Court of Appeals April-May Session: Arguments of Interest for May 2, 2017

The Court of Appeals’ April-May Session continues back at Court of Appeals Hall on Tuesday, May 2nd with three cases on the argument docket (the Court of Appeals’ case summaries can be found here). The Court will address the following issues: (1) whether the courts have long-arm personal jurisdiction over foreign residents and corporations that drafted and executed a contract in New York, but otherwise performed all dealings outside of New York; (2) whether a foreign corporation’s attendance in New York to promote its wine with a New York distributor was enough of a contact to find long-arm jurisdiction, where the dispute concerned the payment of commissions to a Spanish wine broker in Spain with euros; and (3) whether an agreement that provided for litigation of a particular dispute concerning the division of post-judgment interest from a settlement between an insurer and the insured was subject to binding arbitration, where the insurance contract required arbitration of disputes concerning the interpretation of the agreement.

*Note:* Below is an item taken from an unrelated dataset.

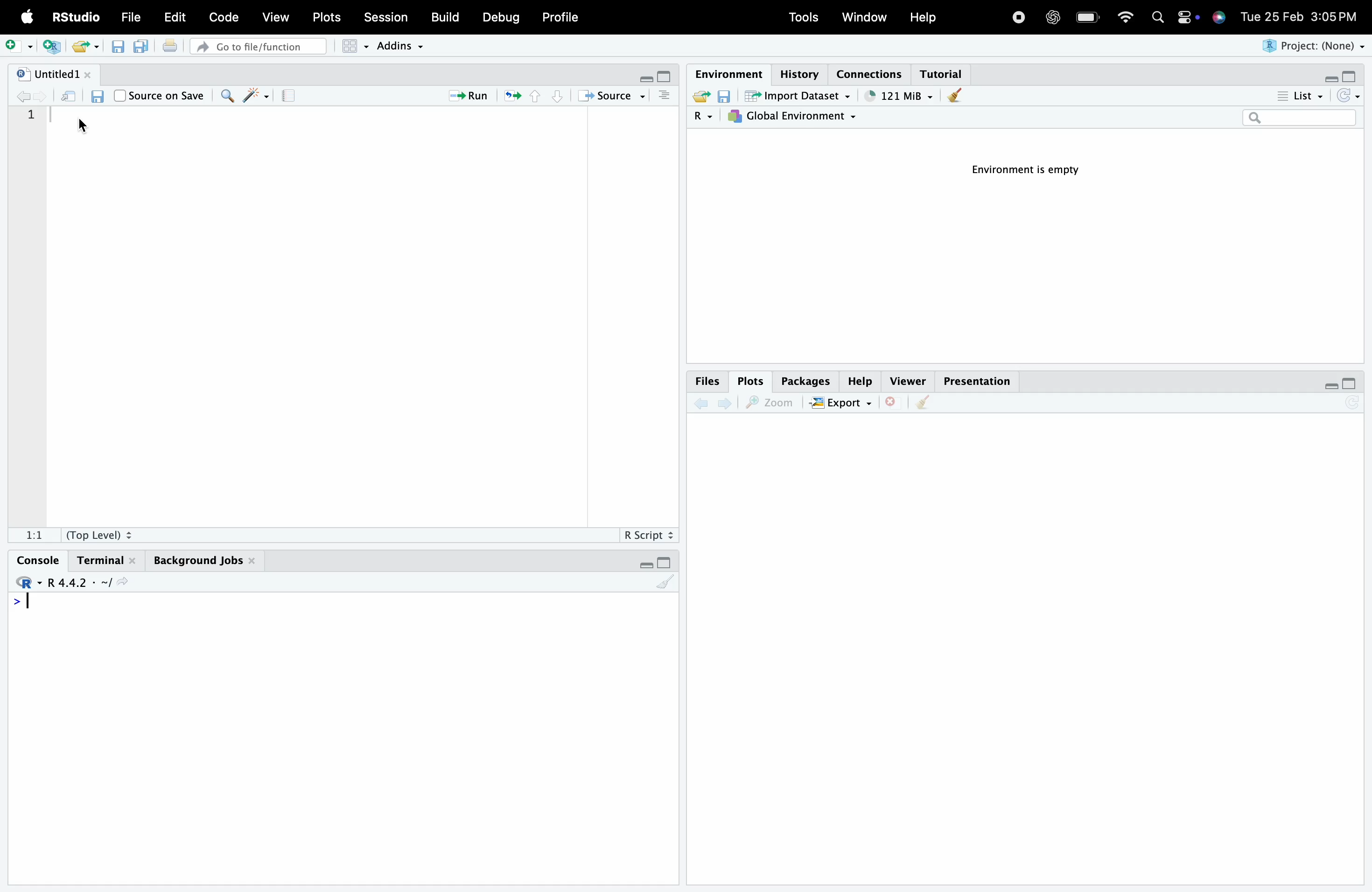 The height and width of the screenshot is (892, 1372). I want to click on Minimize, so click(646, 565).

No. 62             Wilson v Dantas

It’s long-arm jurisdiction day at the Court of Appeals today, as two cases argued test the length to which minimum contacts must be established before the New York courts can exercise personal jurisdiction over a dispute.

In Wilson, the plaintiff devised a plan to allow Citibank to invest in Brazilian companies that were being privatized.  As part of the plan, Wilson and the defendant, Daniel Valente Dantas, formed Opportunity Equity Partners, Ltd. (OEP) to manage the investments, and Citibank’s lawyers in New York drafted an operating agreement, limited partnership agreement, and shareholder agreement, all of which were executed in New York.  Under the shareholder agreement, Wilson alleged he was entitled to receive 5 percent of OEP’s profits for the Brazilian investments. Only a year after setting up the entities, Citibank sued Dantas and OEP, and reached a confidential settlement.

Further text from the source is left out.